[Begin ENTRIES SUPPLIED]

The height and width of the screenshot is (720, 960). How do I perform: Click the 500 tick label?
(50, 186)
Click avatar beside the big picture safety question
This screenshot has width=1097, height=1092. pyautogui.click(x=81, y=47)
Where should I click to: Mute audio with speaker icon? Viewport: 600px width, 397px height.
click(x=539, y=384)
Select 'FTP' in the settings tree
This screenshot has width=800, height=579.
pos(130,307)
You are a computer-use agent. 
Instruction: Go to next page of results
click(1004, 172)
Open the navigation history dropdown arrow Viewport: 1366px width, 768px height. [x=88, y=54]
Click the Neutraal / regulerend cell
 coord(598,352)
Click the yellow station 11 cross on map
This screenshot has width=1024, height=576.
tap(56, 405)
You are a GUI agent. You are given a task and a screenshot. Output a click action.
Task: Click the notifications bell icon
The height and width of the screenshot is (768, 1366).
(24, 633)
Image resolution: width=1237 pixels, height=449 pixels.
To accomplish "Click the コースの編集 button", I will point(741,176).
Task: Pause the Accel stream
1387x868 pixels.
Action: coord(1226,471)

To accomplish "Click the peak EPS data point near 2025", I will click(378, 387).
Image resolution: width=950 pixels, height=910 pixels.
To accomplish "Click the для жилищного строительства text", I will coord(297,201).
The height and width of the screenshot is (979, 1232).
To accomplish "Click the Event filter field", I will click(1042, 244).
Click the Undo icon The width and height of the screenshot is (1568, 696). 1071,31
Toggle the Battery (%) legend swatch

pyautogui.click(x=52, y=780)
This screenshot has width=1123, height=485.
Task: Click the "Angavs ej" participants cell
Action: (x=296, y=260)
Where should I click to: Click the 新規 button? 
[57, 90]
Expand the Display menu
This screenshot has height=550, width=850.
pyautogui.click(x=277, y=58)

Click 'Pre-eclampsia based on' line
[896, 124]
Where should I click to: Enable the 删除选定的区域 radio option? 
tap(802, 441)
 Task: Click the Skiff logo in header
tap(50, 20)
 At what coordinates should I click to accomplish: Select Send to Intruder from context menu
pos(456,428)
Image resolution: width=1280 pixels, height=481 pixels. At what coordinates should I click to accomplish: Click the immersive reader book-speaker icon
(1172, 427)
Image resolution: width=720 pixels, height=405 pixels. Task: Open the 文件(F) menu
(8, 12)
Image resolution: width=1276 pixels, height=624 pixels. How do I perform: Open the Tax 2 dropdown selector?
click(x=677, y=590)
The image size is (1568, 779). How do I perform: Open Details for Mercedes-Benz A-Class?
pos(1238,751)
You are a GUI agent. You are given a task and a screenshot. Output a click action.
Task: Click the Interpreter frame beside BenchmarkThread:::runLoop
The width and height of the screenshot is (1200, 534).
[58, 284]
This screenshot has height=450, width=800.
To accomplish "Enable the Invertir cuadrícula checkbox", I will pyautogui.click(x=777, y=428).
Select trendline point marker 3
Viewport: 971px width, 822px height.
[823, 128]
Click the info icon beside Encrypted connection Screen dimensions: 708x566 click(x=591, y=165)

[End ENTRIES SUPPLIED]

PROBLEM STATEMENT
Repeat all of the entries above, switching every instance of "Image resolution" to "Screen size" and leaving everything else unchanged.

OUTPUT OF THE TASK
The height and width of the screenshot is (720, 960). How do I perform: Click the 500 tick label?
(50, 186)
Click avatar beside the big picture safety question
This screenshot has width=1097, height=1092. pyautogui.click(x=81, y=47)
Where should I click to: Mute audio with speaker icon? Viewport: 600px width, 397px height.
click(x=539, y=384)
Select 'FTP' in the settings tree
This screenshot has width=800, height=579.
pos(130,307)
You are a computer-use agent. 
Instruction: Go to next page of results
click(1004, 172)
Open the navigation history dropdown arrow Viewport: 1366px width, 768px height. [x=88, y=54]
Click the Neutraal / regulerend cell
 coord(598,352)
Click the yellow station 11 cross on map
This screenshot has width=1024, height=576.
tap(56, 405)
You are a GUI agent. You are given a task and a screenshot. Output a click action.
Task: Click the notifications bell icon
The height and width of the screenshot is (768, 1366).
(24, 633)
Screen size: width=1237 pixels, height=449 pixels.
To accomplish "Click the コースの編集 button", I will point(741,176).
Task: Pause the Accel stream
1387x868 pixels.
Action: coord(1226,471)

To accomplish "Click the peak EPS data point near 2025", I will click(378, 387).
Screen size: width=950 pixels, height=910 pixels.
To accomplish "Click the для жилищного строительства text", I will coord(297,201).
The height and width of the screenshot is (979, 1232).
To accomplish "Click the Event filter field", I will click(1042, 244).
Click the Undo icon The width and height of the screenshot is (1568, 696). 1071,31
Toggle the Battery (%) legend swatch

pyautogui.click(x=52, y=780)
This screenshot has width=1123, height=485.
Task: Click the "Angavs ej" participants cell
Action: (x=296, y=260)
Where should I click to: Click the 新規 button? 
[57, 90]
Expand the Display menu
This screenshot has height=550, width=850.
pyautogui.click(x=277, y=58)

Click 'Pre-eclampsia based on' line
[896, 124]
Where should I click to: Enable the 删除选定的区域 radio option? 
tap(802, 441)
 Task: Click the Skiff logo in header
tap(50, 20)
 At what coordinates should I click to accomplish: Select Send to Intruder from context menu
pos(456,428)
Screen size: width=1280 pixels, height=481 pixels. At what coordinates should I click to accomplish: Click the immersive reader book-speaker icon
(1172, 427)
Screen size: width=720 pixels, height=405 pixels. Task: Open the 文件(F) menu
(8, 12)
Screen size: width=1276 pixels, height=624 pixels. How do I perform: Open the Tax 2 dropdown selector?
click(x=677, y=590)
The image size is (1568, 779). How do I perform: Open Details for Mercedes-Benz A-Class?
pos(1238,751)
You are a GUI agent. You are given a task and a screenshot. Output a click action.
Task: Click the Interpreter frame beside BenchmarkThread:::runLoop
The width and height of the screenshot is (1200, 534).
[58, 284]
This screenshot has height=450, width=800.
To accomplish "Enable the Invertir cuadrícula checkbox", I will pyautogui.click(x=777, y=428).
Select trendline point marker 3
Viewport: 971px width, 822px height.
[823, 128]
Click the info icon beside Encrypted connection Screen dimensions: 708x566 click(x=591, y=165)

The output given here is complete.